According to Qatar's Energy Minister Saad al-Kaabi in an interview with the Financial Times published today, Qatar expects that all energy producers in the Gulf will stop exports within a few weeks and cause the price of oil to rise to $150 per barrel. Kaabi told the Financial Times the conflict in the Middle East could 'bring down the economies of the world'. He added that if ships were unable to proceed through the Strait of Hormuz, in two to three weeks the price of oil could soar much further to $150 a barrel.
The exact timelines for when all Gulf energy exporters might stop production or declare force majeure remain unclear. Kaabi told the newspaper: 'If this war continues for a few weeks, GDP growth around the world will be impacted. Everybody's energy price is going to go higher.
' The severity of the potential shortages of products and factory chain reactions mentioned by Kaabi is not yet known. He also said that even if the war stops immediately, Qatar will need 'weeks or months' in order to return to a normal distribution cycle. Kaabi said even if the war stopped now, it would take 'weeks to months' to resume normal output.
According to Qatar's energy minister, oil prices have jumped after he warned he expects all oil and gas exporters in the Gulf to stop production within days. 4% from the end of trading on Thursday.
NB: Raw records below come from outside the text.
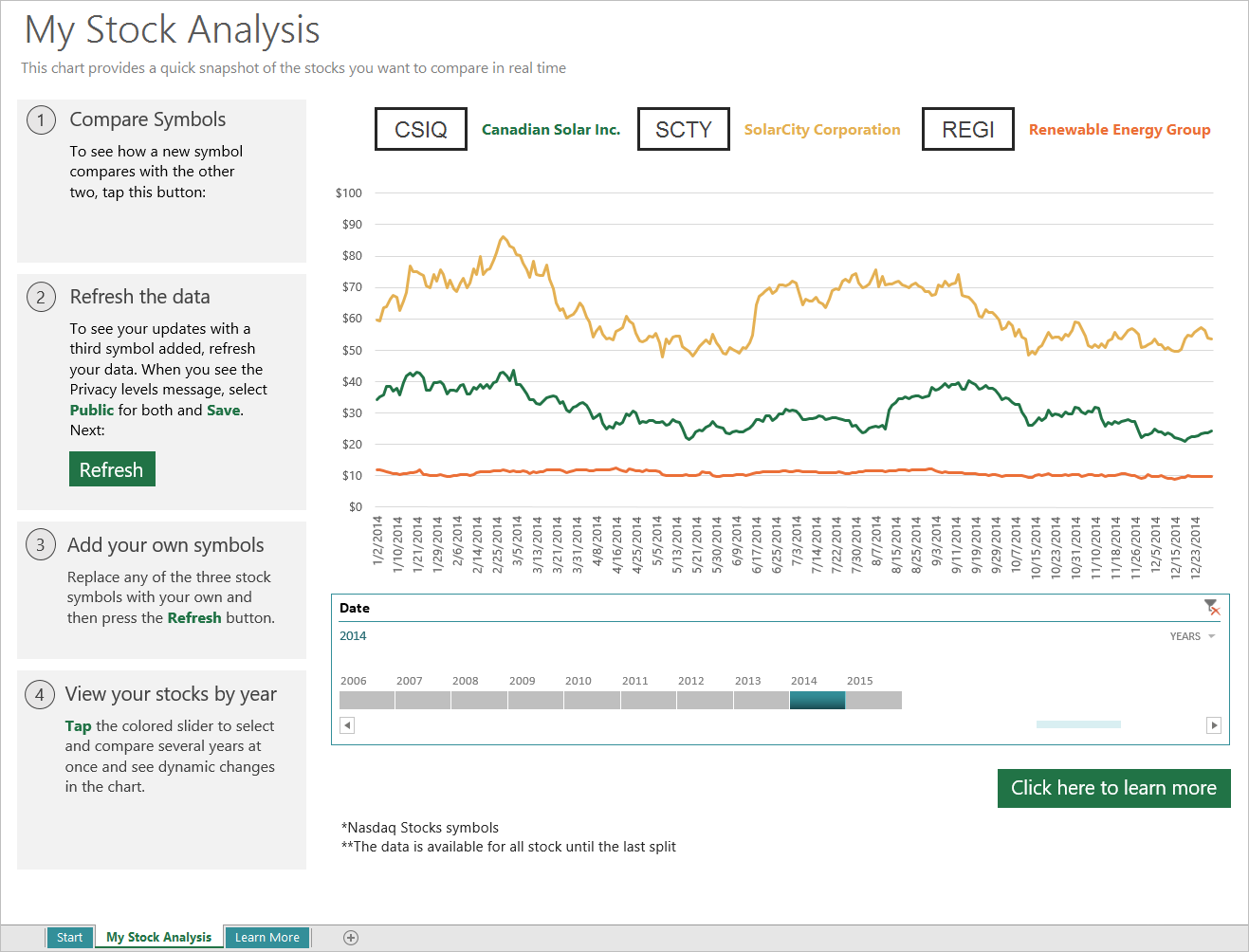Select the 2010 period on the timeline
The width and height of the screenshot is (1249, 952).
pos(592,701)
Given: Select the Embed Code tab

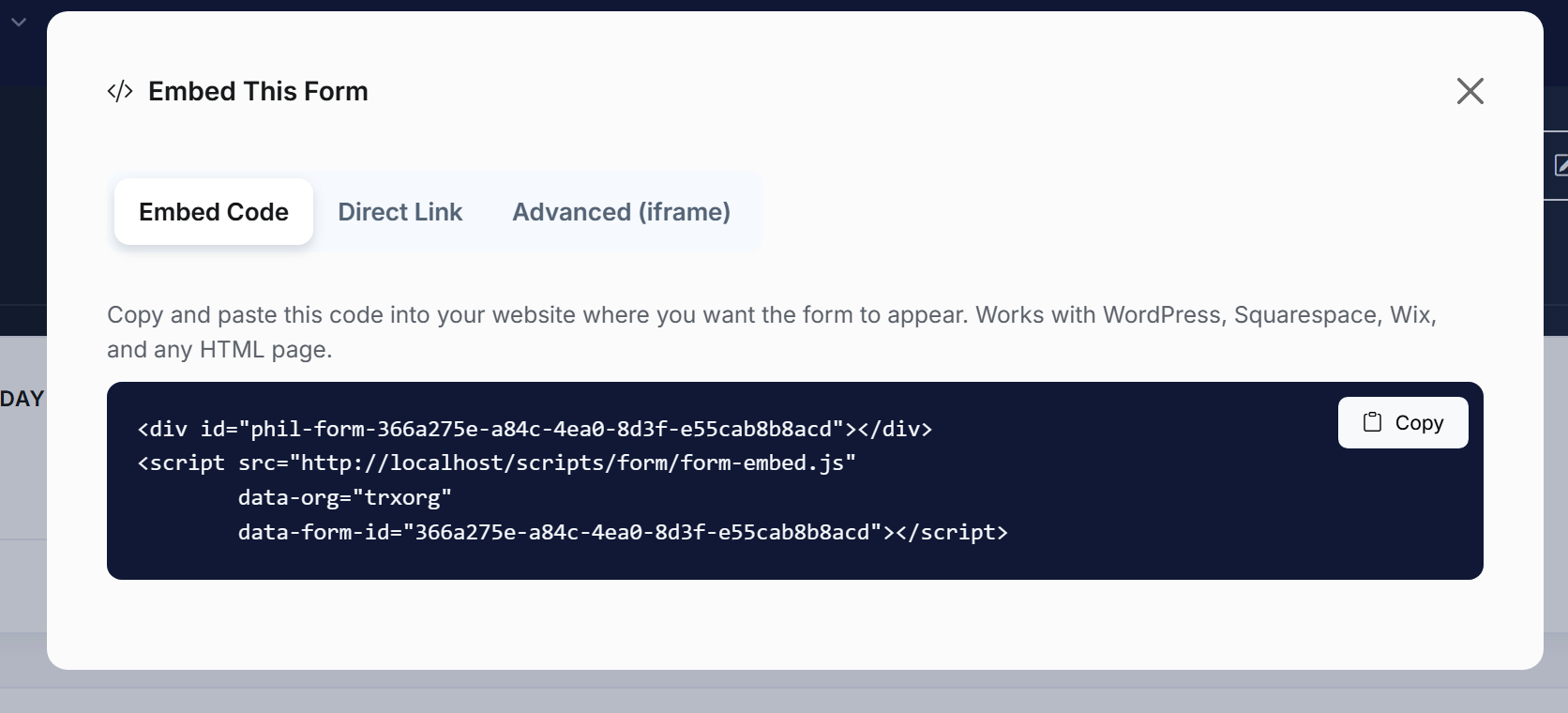Looking at the screenshot, I should coord(214,212).
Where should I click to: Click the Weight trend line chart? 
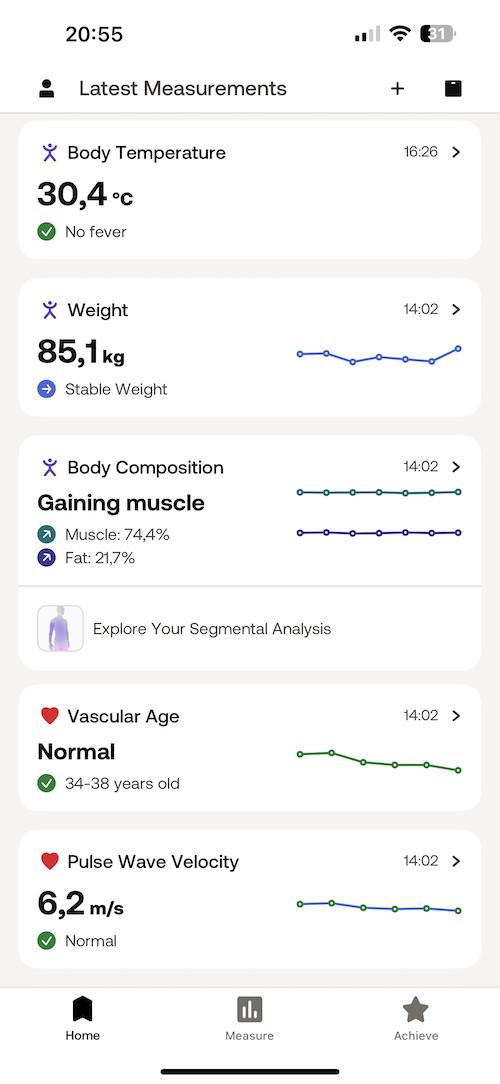[379, 355]
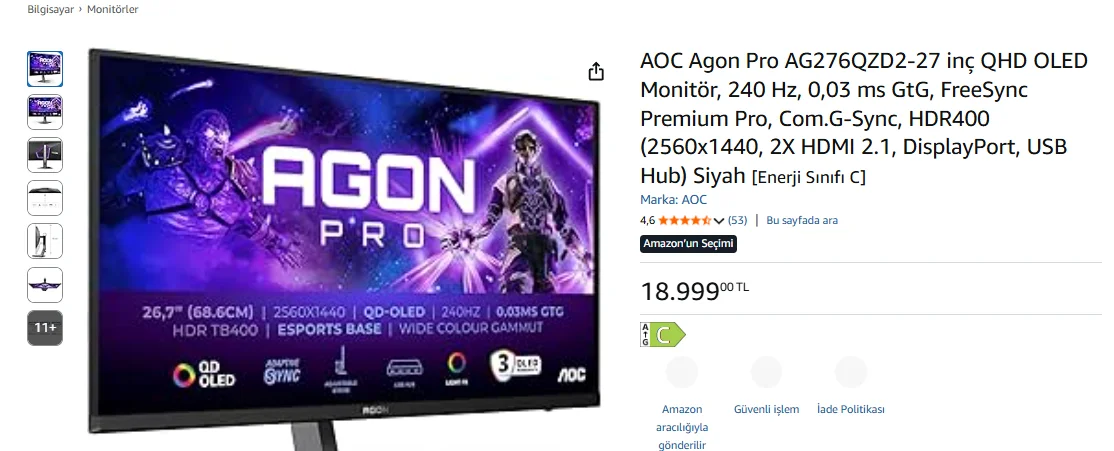1114x451 pixels.
Task: Select the first monitor front-view thumbnail
Action: 45,69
About a fifth of the world's oil supply is usually shipped through the Strait of Hormuz each day, but traffic through the narrow passage has all but halted since the US-Israel war with Iran began last weekend.
The current status of traffic through the Strait of Hormuz and how long it has been halted is not specified. Already consumers in places such as the UK are seeing higher fuel prices. Gas prices have also risen.
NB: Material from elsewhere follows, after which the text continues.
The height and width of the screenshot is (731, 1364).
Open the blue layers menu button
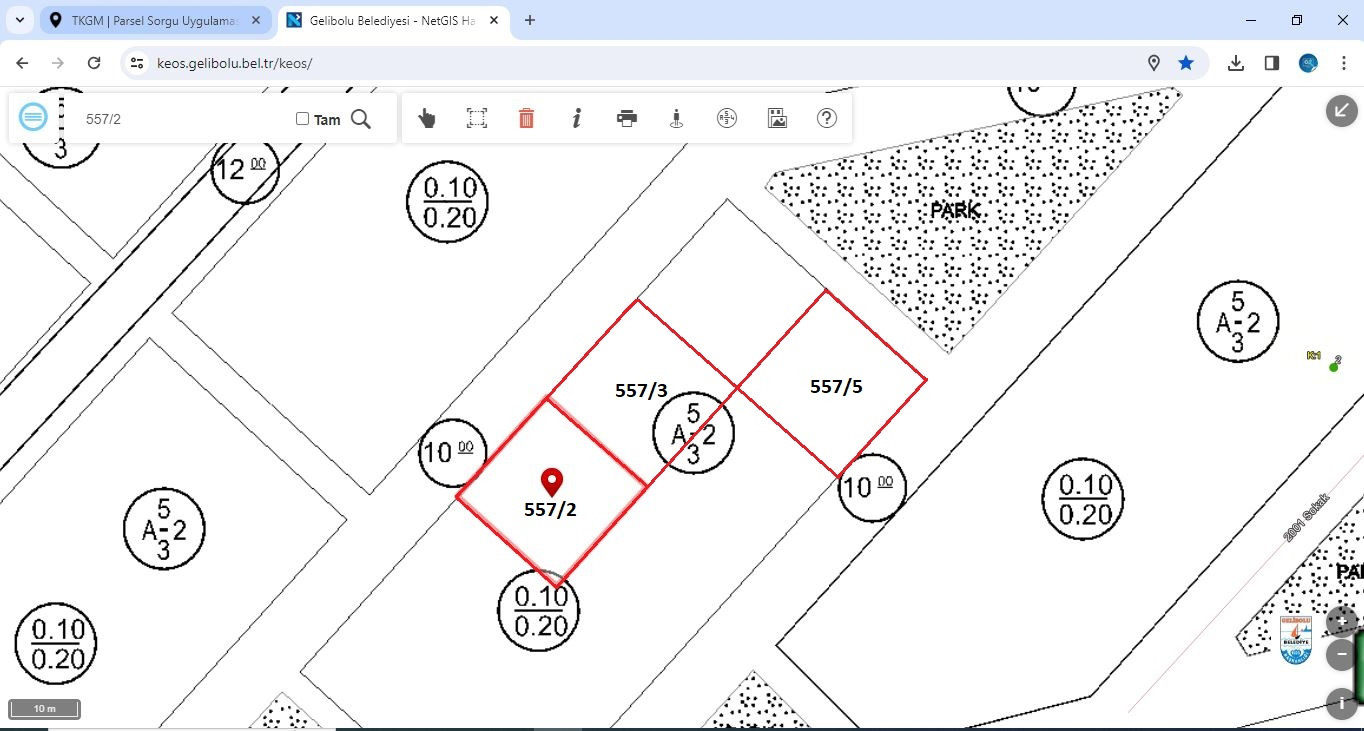pos(33,117)
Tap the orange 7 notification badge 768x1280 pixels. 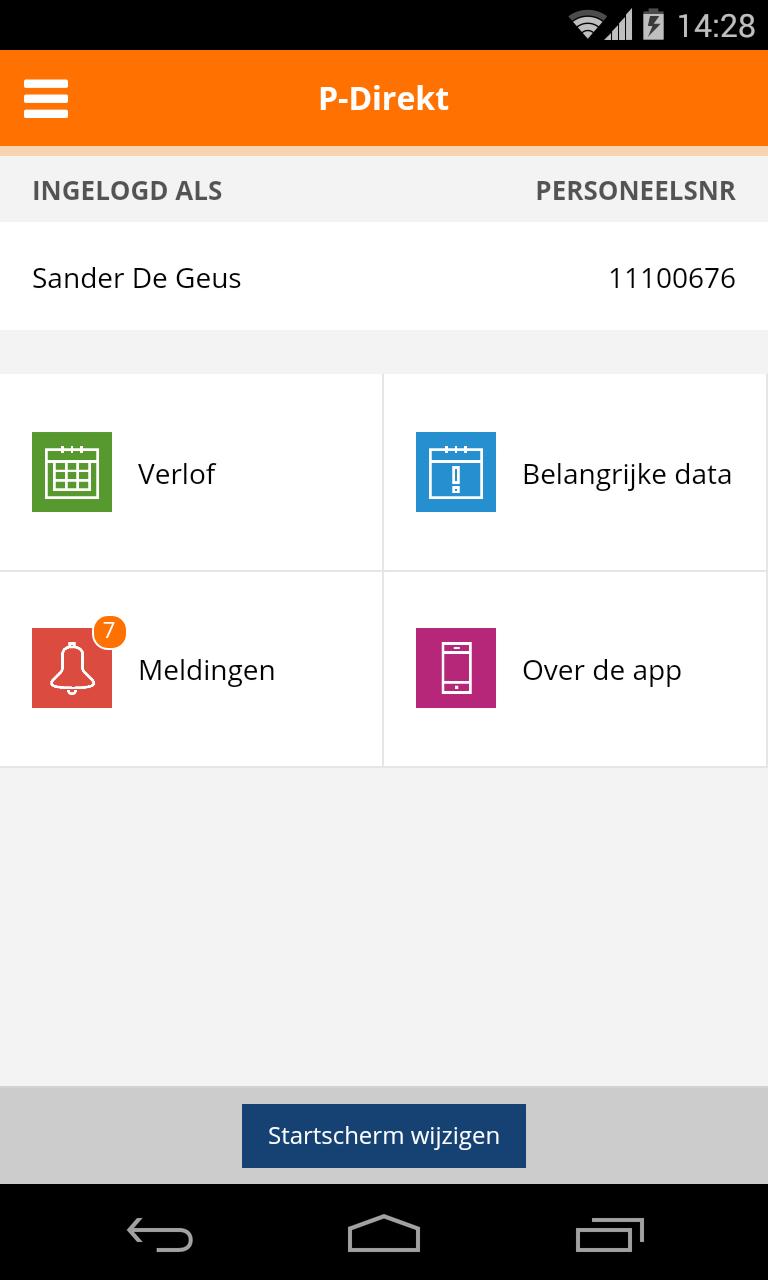[x=109, y=632]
There have been concerns the current crisis could have a similar impact to Russia's invasion of Ukraine, but so far rises in the prices of oil and gas remain below the peaks experienced in 2022. This week QatarEnergy said it had stopped production of LNG following 'military attacks' on its facilities. Qatar stopped production of liquefied natural gas (LNG) on Monday, March 3, as Iran continued to launch strikes on Gulf countries in retaliation for attacks by the US and Israel.
The specific military attacks targeted Qatar's LNG facilities and who was responsible are unknown. LNG production accounts for about 20% of global supply and plays a major role in balancing demand in both Asian and European markets. Although no damage has been caused to Qatar's offshore operations, the consequences for onshore operations are still being assessed, Kaabi told the newspaper.
The extent of damage or operational impact on Qatar's onshore energy facilities is being evaluated. This week the company declared 'force majeure' - a clause freeing it from liability for failure to supply due to events outside its control - and Kaabi said he believed all other energy exporters would have to follow suit in the next few days if the war continues. 'All countries that have not declared force majeure we expect to do so in the next few days as this continues.
All exporters in the Gulf region will need to declare force majeure,' Kaabi told the FT.